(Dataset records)
========

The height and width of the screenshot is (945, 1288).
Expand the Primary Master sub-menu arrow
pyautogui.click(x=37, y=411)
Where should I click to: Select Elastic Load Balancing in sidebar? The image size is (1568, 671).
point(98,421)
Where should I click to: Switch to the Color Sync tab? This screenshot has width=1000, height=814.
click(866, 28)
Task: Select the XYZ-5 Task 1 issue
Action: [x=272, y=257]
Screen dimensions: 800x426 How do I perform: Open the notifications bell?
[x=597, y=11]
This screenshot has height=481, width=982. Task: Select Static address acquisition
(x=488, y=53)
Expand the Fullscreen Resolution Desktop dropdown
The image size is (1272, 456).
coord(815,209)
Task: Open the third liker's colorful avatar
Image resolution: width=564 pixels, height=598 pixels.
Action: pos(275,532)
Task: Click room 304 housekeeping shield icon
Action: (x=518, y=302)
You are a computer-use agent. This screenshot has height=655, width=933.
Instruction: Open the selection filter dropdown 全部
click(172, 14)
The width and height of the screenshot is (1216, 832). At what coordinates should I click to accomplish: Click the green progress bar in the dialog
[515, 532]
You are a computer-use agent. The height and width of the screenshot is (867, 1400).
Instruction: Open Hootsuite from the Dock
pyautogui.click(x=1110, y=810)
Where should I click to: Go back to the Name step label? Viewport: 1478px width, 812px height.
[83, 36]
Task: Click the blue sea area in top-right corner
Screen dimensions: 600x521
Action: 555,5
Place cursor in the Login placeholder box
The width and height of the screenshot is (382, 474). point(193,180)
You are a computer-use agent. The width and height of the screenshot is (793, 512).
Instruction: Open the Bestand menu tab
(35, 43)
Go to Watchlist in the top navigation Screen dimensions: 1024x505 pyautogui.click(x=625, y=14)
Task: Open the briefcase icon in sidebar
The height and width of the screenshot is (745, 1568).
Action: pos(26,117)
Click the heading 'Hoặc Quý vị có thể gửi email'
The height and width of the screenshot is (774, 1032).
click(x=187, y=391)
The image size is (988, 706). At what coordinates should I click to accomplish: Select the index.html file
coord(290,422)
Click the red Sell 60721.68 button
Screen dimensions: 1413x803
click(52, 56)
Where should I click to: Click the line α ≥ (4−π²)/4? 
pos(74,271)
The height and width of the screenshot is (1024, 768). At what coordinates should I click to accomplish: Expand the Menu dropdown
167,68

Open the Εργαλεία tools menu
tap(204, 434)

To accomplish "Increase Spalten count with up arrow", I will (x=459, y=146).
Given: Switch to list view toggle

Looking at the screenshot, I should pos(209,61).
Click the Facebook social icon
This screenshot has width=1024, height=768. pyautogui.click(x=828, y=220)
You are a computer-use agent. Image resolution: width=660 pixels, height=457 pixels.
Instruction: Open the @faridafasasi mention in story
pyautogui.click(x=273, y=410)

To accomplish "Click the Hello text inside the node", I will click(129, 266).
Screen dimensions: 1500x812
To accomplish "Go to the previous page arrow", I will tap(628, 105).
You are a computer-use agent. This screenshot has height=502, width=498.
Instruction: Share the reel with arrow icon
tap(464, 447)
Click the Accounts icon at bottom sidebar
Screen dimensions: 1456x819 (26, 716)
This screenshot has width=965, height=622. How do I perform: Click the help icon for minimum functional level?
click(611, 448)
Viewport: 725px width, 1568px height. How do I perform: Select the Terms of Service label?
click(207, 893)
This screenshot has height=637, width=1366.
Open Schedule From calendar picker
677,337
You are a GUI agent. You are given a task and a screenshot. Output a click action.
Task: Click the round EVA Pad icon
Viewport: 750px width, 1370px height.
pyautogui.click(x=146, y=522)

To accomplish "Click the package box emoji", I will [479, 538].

========

# [WORK INSTRUCTION]
Copy each line from the data that features the string "will".

# [RESPONSE TO THIS EXERCISE]
To accomplish "Increase Spalten count with up arrow", I will (x=459, y=146).
To accomplish "Click the Hello text inside the node", I will click(129, 266).
To accomplish "Go to the previous page arrow", I will tap(628, 105).
To accomplish "Click the package box emoji", I will [479, 538].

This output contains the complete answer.